This dilated muscular portion of the segmental organ is not ciliated internally, but its walls are capable of contracting vermicularly or peristaltically.

(616). The vascular system in connexion with this apparatus is at certain seasons extraordinarily developed. When present under the most evident circumstances, it may be described as consisting of three parts. First, of two or three large vessels, which curve upwards from the ventral to the dorsal trunks. These vessels thus form a framework by which the slender ciliated tube is held vertically in situ, they themselves being vertically disposed.

(617). Between the primary vertical trunks extend a vast multitude of secondary branches, which further subdivide to form a dense plexus of smaller vessels, in the meshes of which the ciliated tube is entangled. At certain seasons and conditions of growth, a dense mass of florid blood is attracted to and retained in the region of the segmental organs. It is contained at these times, not in ordinary cylindrical vessels, but in capacious lateral caecal branches, terminating in large, bulbous, pear-shaped extremities, evidently constituting a special provision, the nature of which still remains a matter of conjecture.

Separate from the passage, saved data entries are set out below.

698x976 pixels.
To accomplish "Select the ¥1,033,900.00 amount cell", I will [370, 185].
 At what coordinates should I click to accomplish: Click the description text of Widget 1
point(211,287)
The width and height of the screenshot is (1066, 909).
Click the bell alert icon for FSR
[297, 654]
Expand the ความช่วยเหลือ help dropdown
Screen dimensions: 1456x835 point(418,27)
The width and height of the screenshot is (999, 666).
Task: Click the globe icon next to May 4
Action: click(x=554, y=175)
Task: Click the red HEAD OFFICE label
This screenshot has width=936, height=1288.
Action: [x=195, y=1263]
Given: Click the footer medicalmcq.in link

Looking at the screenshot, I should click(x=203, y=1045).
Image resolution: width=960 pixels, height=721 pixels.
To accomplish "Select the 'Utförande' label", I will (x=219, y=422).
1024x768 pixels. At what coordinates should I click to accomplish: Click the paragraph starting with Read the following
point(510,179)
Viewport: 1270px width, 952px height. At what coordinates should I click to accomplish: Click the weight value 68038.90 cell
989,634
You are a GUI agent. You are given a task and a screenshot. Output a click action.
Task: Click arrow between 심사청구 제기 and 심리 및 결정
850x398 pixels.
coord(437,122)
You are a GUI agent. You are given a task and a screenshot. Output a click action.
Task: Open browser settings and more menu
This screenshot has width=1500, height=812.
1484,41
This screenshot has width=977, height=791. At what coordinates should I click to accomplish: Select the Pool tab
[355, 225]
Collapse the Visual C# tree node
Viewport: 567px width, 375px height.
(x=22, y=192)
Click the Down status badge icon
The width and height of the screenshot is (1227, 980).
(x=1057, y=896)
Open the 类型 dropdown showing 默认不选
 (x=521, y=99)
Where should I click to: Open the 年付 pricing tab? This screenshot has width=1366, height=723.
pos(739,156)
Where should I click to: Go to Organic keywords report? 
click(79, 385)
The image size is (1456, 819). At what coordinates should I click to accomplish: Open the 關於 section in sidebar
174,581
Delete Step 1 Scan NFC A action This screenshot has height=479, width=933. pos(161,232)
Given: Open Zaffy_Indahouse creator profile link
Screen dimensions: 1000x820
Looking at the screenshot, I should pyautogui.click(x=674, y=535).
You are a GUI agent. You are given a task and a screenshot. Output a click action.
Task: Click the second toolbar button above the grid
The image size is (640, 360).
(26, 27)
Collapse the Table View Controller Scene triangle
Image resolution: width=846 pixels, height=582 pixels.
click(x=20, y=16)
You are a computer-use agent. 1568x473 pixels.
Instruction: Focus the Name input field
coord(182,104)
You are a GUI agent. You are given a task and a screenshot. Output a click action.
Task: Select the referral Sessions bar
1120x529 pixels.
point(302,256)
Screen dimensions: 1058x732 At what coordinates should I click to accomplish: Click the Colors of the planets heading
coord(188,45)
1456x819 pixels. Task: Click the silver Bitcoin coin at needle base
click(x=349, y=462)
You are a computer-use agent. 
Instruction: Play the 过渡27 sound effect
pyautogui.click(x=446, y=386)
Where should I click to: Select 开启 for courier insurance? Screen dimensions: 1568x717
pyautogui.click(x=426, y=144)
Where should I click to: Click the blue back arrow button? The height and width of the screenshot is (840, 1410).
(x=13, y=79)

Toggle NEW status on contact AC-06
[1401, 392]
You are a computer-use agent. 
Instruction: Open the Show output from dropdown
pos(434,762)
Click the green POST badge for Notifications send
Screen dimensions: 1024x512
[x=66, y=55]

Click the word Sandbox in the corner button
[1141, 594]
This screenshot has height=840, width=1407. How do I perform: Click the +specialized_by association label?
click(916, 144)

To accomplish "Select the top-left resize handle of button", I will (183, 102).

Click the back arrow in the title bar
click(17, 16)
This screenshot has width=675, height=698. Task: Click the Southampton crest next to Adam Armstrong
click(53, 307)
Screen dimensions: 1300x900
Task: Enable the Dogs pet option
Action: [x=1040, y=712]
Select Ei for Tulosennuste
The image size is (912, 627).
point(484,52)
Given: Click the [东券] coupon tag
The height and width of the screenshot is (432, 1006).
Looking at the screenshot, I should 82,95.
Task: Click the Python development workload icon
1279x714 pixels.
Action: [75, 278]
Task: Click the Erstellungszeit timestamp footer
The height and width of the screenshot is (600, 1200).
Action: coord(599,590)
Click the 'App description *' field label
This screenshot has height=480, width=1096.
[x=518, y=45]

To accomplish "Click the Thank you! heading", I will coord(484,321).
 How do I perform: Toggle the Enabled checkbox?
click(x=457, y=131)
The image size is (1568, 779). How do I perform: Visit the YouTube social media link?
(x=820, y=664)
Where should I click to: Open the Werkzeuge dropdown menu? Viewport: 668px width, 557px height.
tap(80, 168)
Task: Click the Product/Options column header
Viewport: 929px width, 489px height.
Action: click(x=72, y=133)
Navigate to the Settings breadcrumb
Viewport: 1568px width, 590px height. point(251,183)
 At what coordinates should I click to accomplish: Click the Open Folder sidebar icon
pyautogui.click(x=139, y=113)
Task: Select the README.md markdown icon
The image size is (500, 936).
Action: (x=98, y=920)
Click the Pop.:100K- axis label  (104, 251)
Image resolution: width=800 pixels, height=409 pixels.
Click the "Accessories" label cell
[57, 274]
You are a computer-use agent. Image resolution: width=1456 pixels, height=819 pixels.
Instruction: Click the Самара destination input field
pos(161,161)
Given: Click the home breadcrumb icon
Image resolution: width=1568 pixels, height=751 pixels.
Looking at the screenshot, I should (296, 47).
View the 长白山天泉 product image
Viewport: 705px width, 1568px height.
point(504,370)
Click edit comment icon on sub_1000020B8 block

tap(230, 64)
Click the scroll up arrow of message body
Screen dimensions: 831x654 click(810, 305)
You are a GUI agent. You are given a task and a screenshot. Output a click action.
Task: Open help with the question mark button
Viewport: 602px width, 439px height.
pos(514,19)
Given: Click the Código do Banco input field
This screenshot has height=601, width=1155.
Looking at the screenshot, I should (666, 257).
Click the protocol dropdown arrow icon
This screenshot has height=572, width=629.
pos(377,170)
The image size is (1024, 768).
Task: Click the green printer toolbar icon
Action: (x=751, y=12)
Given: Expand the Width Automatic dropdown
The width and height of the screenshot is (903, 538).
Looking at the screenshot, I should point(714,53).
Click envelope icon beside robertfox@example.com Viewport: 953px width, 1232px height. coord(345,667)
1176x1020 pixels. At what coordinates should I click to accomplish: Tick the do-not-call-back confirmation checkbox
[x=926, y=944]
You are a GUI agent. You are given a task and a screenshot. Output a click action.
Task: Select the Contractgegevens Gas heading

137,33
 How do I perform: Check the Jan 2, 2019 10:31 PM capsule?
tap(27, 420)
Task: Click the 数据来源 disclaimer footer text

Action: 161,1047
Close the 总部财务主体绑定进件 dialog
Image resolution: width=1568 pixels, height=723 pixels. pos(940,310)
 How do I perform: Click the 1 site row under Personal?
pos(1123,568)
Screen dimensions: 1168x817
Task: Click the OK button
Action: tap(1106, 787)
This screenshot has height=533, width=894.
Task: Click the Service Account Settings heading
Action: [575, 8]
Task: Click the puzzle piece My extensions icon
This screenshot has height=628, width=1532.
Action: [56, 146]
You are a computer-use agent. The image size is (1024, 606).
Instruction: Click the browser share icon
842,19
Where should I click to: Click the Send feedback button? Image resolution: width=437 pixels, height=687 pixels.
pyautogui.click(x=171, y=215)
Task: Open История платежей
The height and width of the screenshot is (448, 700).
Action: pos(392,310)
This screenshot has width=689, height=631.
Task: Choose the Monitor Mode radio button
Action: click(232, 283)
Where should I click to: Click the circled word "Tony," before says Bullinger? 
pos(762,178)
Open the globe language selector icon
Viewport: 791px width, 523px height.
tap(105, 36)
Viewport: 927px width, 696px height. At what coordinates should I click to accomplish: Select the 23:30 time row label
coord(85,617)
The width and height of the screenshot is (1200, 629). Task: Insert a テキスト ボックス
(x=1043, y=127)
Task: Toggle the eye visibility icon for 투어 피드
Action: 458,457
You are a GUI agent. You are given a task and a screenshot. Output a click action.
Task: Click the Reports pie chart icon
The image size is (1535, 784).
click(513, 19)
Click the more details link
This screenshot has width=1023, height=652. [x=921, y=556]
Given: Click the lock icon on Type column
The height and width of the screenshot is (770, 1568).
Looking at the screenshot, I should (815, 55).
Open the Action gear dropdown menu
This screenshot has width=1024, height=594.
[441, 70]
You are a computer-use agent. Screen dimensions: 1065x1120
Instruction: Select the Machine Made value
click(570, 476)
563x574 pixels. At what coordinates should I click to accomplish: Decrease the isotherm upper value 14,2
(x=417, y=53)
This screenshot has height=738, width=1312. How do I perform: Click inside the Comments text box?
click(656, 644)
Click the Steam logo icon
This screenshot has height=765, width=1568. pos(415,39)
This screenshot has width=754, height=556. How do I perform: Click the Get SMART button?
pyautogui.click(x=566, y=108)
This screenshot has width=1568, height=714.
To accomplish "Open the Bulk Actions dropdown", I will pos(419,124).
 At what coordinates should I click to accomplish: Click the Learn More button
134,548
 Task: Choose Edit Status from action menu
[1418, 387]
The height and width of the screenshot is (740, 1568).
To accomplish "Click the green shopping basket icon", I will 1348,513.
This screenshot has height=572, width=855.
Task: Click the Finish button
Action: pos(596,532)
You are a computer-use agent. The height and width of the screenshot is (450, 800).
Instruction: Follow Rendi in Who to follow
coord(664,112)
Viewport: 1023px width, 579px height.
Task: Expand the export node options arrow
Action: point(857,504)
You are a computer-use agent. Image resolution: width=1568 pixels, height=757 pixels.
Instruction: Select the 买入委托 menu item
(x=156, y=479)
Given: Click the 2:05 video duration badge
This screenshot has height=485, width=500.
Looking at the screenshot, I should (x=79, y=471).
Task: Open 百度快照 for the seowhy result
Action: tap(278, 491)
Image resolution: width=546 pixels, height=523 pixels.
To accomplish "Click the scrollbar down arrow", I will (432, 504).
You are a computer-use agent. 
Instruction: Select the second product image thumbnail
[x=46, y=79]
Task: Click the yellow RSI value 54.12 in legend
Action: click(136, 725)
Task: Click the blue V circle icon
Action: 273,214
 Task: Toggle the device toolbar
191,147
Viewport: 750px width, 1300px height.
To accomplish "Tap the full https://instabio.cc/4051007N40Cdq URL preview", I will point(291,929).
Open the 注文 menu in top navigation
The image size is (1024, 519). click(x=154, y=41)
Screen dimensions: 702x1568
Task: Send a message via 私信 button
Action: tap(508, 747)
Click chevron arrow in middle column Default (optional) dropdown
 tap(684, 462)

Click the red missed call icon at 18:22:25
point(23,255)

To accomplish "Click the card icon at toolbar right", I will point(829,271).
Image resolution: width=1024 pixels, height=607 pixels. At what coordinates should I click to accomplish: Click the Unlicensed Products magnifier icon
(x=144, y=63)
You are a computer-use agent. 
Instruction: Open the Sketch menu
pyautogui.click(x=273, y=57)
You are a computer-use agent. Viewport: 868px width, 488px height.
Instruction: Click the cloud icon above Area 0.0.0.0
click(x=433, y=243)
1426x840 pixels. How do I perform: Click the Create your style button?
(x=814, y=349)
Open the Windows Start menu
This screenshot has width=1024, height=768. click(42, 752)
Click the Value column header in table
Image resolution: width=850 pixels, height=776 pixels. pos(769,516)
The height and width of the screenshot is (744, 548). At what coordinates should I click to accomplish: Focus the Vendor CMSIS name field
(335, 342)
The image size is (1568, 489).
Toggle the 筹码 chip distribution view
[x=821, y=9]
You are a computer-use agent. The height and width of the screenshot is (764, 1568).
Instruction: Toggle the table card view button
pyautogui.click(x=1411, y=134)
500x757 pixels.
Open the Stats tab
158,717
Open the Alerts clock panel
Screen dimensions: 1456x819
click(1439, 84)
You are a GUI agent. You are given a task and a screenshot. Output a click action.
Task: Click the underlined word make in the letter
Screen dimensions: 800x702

(618). The sexual system of the Earthworm we have already found to be centred in a particular region of the body, indicated by the thickened glandular collar above alluded to, which, however, on close examination, is found to be situated several segments posterior to the generative masses contained within.

(619). Now, in studying the visceral contents of each ring within the limits of the generative region, it will be best to proceed from behind forwards. The dissector thus comes first upon the largest and most prominent of all the generative masses. They are testes, as may be proved by a microscopic examination of their contents. They have a white, glittering, oily colour. In figure they are intestiniform, the coils, of which there are two or three, being tied together by a kind of mesentery and enclosed in a membranous capsule. These two testicular masses, which lie across and fill up several rings, may be traced with perfect clearness to comparatively narrow peduncles, which, when minutely and successfully dissected, will be found to connect themselves intimately with the roots of the ciliated tubes or special segmental organs of the same annular spaces; or, in other words, the tube and the peduncle of the testicular mass have a common outlet. This outlet cannot be detected on the external surface of the worm; it is far too minute and closely contracted; but its position may be clearly ascertained by the termination, internally, of the ciliated tube, proving, according to the views of Dr. Williams, that the generative gland is an outgrowth from, and organically the development of the ' segmental organ.' The two ciliated tubes, one on either side, which are contained in this testicular ring, differ in no respect from those of the non-generative rings but in that of size.

They are considerably larger than the latter.

(620). The second generative annulus in the order mentioned is exclusively ovarian, and it is not difficult to see that the mass and the base of the ciliated tube run together, and become blended into one structure. The most minute dissection fails to isolate the duct which, it may be supposed, leads from the ovary; but, as in the case of the testes behind, it is certain that the gland and the tube must have a common outlet. The ovary is considerably smaller than the testes; its capsule is more dense and vascular, and its interior structure is much more copiously supplied with blood.

(621). In the common Earthworm the second, third, and fourth generative segments are ovarian, each being anatomically only a repetition of the other; all are constructed upon the same plan.

(622). The fifth segment, from behind, is again testicular, exactly resembling the first, so that the first and the last segments in this region are testicular, the three intermediate ones being ovarian.

(623). The ovaria of Lumbricus are much more transient in their duration than the testes; the latter, in a certain condition, are always present at every season of the year, the former only in the summer months. The ova, while yet in the ovaria, are beautifully clear transparent cells. In August and September they seem to consist of nothing but germinal vesicles; afterwards appear the germinal spots, and then the rudimentary vitellus. At a subsequent stage, just before their extrusion from the body, they become covered with a cocoon or characteristic capsule, each capsule containing many ova. This capsule is a compound of chalk and mucus. In the median line between the ovaria there are situated two or more glandular bodies, the contents of which, under the microscope, are found to consist of nothing but carbonate of lime - doubtless the source of the chalk.

(624). Both in the ovarian and testicular segments there are sacculi attached to the bases of the segmental organs, which in the former case serve as receptacles for the ova (vitellaria), and in the latter as receptacles for the semen. In one case the ova acquire their calcareous capsules; in the other the sperm-cells become developed into active spermatozoa.

(625). The eggs, when laid, are said by Duges to be two or three lines in length. In fig. 115, a, one of them, enclosing a mature embryo, is delineated; its top is seen to be closed by a peculiar valve-like structure adapted to facilitate the escape of the worm, and opening (fig. 115, b) to permit its ogress. Another remarkable circumstance observable in these eggs is that they very generally contain double yelks, and consequently two germs; so that a couple of young ones are produced from each.

(626). It is very generally believed that the Earthworm may be multiplied by mechanical section, the separated portions reproducing such parts as are removed in the experiment, and again becoming perfect.